After sitting on the shelf for seven years, Juno Mak’s long-delayed Sons of the Neon Night has finally reached theaters. While the film hints at ambition and visual flair, it ultimately delivers a confusing and underdeveloped experience that feels both overstuffed and incomplete.
Set in an alternate, snow-covered version of 1990s Hong Kong, the story begins with promise. The opening scene introduces Moreton Li (Takeshi Kaneshiro), the heir to a pharmaceutical empire, waking up in a luxurious penthouse built into a decommissioned tunnel. It’s an imaginative setup that suggests a richly imagined world — but the film never expands on this vision.
The plot centers on a convoluted drug trade, beginning with a chaotic shootout in a public square carried out by masked criminals. Despite strong visuals, the sequence feels unpolished, like a rough draft of a much better scene. Action is surprisingly sparse, and when it does return much later in the form of a hand-to-hand combat scene, it lacks emotional weight due to shallow character development.
New plot elements and characters are introduced rapidly and without much clarity. A key moment — a suicide bombing at a hospital where Moreton’s father is being treated — raises more questions than it answers. Soon, grizzled cop Wong Chi-tat (Sean Lau) is brought into the mix, but even his backstory is rushed through in quick voiceover. Additional characters keep arriving every 20 minutes or so, each with their own subplot, turning the film into something that feels more like an incomplete TV series than a self-contained movie.
Despite its sprawling ambitions, Sons of the Neon Night struggles to build narrative momentum. Conversations are drawn-out and often awkward, with little payoff. The film attempts to explore themes of human nature, addiction, and corporate corruption, but these ideas are undercut by a lack of focus and cohesion. Even the score by the late Ryuichi Sakamoto feels wasted, filling emotional voids rather than enhancing meaningful moments.
In the end, Mak’s film is rich in atmosphere but poor in storytelling. Sons of the Neon Night aims high with its philosophical musings and stylized visuals, but delivers little substance beneath the surface. After seven years in limbo, it may have been better left unfinished.

Stored records
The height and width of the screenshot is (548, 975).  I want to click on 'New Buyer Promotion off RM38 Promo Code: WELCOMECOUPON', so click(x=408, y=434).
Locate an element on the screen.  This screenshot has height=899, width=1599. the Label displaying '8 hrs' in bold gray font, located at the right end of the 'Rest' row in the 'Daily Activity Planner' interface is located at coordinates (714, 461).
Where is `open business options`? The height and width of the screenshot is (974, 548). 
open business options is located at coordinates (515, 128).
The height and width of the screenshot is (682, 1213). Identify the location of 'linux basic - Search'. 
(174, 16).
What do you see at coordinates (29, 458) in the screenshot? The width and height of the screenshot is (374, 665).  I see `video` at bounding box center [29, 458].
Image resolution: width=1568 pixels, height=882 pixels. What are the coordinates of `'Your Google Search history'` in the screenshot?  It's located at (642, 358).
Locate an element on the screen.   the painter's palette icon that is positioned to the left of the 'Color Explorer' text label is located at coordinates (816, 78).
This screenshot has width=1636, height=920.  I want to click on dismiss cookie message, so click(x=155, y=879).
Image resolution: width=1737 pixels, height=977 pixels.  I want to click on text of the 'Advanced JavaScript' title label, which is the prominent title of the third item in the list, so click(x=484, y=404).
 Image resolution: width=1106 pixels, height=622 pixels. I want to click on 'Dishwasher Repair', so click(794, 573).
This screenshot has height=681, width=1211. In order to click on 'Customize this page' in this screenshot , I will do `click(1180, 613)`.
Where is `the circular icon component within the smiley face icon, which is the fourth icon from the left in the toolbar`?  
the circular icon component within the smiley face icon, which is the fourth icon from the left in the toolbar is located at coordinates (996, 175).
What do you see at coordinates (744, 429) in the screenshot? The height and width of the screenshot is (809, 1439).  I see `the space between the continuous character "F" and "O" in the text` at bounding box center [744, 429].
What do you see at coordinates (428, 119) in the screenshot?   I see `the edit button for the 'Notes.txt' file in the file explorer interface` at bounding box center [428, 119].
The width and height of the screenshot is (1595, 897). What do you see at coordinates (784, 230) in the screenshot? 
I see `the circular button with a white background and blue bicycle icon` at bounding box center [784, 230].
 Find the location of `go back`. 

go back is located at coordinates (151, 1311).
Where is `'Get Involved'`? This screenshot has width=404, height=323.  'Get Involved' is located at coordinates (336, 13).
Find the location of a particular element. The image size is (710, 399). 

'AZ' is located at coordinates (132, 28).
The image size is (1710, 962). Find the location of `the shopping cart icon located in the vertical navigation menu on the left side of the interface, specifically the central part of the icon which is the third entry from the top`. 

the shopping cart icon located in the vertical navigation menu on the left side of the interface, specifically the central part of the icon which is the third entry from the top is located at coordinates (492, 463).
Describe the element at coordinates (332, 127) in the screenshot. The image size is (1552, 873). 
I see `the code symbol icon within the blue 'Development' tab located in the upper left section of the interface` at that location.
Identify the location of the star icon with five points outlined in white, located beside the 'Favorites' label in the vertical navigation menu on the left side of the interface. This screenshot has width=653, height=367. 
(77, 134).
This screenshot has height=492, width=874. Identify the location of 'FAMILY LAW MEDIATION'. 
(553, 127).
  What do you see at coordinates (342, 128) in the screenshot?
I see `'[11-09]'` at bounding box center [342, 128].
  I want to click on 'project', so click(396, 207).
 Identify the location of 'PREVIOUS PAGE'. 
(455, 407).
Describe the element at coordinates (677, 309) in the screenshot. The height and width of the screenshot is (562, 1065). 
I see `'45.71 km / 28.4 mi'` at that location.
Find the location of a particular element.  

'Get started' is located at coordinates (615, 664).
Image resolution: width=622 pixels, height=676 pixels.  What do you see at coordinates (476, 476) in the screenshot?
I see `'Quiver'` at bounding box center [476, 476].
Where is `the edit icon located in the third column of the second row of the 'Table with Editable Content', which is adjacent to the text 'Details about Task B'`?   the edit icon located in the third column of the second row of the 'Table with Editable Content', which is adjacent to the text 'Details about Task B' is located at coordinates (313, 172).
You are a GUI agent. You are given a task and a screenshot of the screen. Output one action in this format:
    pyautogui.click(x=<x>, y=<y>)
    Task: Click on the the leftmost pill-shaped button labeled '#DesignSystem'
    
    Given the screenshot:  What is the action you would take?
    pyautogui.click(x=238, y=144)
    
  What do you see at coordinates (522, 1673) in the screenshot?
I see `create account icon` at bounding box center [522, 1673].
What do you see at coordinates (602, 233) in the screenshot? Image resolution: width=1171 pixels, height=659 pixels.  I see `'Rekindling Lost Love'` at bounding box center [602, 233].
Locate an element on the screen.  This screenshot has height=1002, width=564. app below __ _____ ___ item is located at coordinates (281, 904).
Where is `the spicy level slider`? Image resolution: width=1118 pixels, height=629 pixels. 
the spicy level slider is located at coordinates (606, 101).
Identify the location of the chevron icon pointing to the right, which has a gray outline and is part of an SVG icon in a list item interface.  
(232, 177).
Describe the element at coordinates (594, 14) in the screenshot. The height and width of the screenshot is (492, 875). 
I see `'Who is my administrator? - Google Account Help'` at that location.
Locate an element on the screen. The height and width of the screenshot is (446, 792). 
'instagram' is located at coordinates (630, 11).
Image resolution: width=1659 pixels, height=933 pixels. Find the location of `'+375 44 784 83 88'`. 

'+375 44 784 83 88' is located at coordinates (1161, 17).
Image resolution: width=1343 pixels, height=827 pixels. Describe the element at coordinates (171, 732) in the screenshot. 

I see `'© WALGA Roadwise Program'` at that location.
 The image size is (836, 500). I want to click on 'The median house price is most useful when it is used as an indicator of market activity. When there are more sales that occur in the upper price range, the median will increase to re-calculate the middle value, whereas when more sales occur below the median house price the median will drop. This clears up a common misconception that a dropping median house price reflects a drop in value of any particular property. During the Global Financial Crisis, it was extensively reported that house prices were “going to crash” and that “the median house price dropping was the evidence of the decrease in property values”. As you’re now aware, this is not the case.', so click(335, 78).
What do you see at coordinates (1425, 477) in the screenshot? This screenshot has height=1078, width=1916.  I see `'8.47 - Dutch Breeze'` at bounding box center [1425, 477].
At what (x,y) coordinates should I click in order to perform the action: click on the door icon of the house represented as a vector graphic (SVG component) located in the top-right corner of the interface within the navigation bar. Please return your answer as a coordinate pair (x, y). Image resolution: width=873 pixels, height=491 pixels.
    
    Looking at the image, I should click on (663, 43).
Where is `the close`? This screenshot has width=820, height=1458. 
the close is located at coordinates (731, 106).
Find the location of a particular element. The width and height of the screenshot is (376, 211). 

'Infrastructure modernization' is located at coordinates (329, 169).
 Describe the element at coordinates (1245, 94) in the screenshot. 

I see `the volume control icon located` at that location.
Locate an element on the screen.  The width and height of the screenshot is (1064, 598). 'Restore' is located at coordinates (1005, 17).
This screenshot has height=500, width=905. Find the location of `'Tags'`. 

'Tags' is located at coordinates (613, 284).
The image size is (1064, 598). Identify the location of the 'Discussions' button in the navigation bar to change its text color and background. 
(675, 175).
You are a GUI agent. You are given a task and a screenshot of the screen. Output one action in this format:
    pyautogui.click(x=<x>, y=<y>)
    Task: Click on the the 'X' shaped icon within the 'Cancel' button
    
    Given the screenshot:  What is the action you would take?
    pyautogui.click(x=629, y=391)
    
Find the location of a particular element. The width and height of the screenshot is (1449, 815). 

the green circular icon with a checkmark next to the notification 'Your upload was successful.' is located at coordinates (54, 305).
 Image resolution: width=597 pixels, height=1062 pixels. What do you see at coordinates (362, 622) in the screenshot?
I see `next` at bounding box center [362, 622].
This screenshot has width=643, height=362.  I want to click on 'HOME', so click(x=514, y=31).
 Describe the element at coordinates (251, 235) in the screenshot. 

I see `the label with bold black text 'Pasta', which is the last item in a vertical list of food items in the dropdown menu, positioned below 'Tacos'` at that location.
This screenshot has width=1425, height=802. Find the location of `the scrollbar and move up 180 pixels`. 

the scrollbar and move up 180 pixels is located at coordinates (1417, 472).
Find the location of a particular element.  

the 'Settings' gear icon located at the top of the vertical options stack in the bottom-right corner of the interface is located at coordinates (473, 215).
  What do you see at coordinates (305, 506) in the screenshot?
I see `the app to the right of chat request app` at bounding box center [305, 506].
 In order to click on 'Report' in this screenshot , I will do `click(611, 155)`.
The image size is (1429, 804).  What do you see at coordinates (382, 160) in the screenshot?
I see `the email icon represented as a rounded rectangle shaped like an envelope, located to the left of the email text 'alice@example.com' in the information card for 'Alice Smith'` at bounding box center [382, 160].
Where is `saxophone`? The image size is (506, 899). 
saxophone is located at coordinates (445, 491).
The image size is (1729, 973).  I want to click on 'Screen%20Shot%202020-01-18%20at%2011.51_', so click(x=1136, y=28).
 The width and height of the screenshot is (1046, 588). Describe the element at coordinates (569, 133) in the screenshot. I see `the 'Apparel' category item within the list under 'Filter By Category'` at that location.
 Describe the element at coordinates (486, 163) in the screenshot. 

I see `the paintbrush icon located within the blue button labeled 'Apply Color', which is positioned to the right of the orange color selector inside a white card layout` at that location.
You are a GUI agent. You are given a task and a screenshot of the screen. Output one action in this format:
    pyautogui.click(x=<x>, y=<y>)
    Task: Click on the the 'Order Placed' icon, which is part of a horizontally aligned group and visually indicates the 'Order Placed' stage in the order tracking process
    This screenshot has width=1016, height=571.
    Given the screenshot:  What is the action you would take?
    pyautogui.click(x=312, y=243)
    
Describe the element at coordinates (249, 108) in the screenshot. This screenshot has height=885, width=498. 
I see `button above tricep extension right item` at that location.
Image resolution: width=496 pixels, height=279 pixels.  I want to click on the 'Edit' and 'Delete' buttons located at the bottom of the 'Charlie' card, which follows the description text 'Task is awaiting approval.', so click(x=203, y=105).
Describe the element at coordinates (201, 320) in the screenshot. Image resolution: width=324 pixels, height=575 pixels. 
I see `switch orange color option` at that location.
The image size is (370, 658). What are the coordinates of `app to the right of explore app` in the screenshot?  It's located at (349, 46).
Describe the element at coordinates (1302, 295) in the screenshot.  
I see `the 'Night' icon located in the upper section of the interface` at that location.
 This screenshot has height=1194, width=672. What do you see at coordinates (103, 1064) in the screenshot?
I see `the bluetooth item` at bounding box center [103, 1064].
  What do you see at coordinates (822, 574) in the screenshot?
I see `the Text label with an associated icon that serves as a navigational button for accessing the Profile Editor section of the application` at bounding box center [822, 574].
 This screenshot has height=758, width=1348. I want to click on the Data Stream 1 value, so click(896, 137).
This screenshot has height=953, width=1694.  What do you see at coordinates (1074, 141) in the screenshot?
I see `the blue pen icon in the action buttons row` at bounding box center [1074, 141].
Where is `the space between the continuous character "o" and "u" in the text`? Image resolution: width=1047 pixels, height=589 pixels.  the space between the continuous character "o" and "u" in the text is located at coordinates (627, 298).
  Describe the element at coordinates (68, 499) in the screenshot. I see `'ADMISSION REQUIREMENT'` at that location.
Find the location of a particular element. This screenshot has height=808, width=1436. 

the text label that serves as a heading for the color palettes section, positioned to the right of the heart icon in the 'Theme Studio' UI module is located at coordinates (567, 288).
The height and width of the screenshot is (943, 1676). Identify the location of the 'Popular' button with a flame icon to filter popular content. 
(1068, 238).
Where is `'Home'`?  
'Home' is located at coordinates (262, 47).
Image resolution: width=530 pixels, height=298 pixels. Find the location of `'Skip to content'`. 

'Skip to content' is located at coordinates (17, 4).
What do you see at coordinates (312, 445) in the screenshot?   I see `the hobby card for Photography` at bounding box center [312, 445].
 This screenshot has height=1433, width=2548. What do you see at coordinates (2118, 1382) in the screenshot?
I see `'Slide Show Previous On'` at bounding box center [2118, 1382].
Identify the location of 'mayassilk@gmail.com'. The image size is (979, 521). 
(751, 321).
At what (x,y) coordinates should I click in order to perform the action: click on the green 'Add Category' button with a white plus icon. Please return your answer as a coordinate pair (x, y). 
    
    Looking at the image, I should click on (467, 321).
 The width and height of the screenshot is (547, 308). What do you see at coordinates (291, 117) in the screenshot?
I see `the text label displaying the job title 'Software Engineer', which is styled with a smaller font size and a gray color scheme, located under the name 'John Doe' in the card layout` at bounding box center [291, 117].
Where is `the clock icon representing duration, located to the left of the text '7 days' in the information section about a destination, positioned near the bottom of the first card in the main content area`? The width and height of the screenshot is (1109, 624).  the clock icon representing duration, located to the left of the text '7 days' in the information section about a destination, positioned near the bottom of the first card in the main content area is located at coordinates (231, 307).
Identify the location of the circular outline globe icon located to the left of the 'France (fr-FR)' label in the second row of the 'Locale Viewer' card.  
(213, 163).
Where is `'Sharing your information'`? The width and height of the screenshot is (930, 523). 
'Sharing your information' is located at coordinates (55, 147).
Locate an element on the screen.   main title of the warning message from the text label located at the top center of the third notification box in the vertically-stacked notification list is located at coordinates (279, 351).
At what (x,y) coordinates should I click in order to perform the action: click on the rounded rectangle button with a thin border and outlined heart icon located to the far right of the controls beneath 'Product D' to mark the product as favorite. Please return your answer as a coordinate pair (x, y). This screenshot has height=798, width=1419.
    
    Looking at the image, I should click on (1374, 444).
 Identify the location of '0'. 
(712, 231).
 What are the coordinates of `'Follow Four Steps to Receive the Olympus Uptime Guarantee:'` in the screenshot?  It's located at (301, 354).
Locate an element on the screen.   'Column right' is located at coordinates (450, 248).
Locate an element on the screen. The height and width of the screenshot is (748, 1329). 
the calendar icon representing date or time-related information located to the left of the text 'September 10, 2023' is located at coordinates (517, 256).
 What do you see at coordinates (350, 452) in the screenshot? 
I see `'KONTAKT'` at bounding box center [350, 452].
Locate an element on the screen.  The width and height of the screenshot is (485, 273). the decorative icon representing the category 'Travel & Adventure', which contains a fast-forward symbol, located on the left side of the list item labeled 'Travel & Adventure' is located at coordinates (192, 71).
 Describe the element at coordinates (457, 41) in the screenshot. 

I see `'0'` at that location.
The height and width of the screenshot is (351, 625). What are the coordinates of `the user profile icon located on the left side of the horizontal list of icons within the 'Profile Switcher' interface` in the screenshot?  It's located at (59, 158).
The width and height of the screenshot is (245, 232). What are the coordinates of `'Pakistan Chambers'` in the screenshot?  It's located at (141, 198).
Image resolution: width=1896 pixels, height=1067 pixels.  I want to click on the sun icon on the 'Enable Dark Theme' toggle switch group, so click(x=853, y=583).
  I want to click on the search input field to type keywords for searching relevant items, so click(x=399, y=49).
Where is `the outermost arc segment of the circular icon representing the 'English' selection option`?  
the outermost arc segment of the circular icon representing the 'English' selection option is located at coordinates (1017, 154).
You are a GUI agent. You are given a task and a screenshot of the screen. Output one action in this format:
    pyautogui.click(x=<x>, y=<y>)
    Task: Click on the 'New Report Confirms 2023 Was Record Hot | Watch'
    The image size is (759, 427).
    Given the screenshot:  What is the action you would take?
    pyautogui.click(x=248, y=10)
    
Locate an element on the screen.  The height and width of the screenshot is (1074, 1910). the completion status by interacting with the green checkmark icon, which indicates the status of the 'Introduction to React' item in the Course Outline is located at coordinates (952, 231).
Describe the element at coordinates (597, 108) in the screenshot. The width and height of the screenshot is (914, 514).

■ **USING THE INFORMATION**:
1) Could you repeat the film review, swapping "hospital" for "clinic"? Begin at the words "New plot elements"; stop after "a self-contained movie.".
2) Which people does the film review name?
Rely only on the film review to answer.

■ **EXPECTED RESPONSES**:
1)
New plot elements and characters are introduced rapidly and without much clarity. A key moment — a suicide bombing at a clinic where Moreton’s father is being treated — raises more questions than it answers. Soon, grizzled cop Wong Chi-tat (Sean Lau) is brought into the mix, but even his backstory is rushed through in quick voiceover. Additional characters keep arriving every 20 minutes or so, each with their own subplot, turning the film into something that feels more like an incomplete TV series than a self-contained movie.

2) Juno Mak, Moreton Li, Takeshi Kaneshiro, Wong Chi-tat, Sean Lau, Ryuichi Sakamoto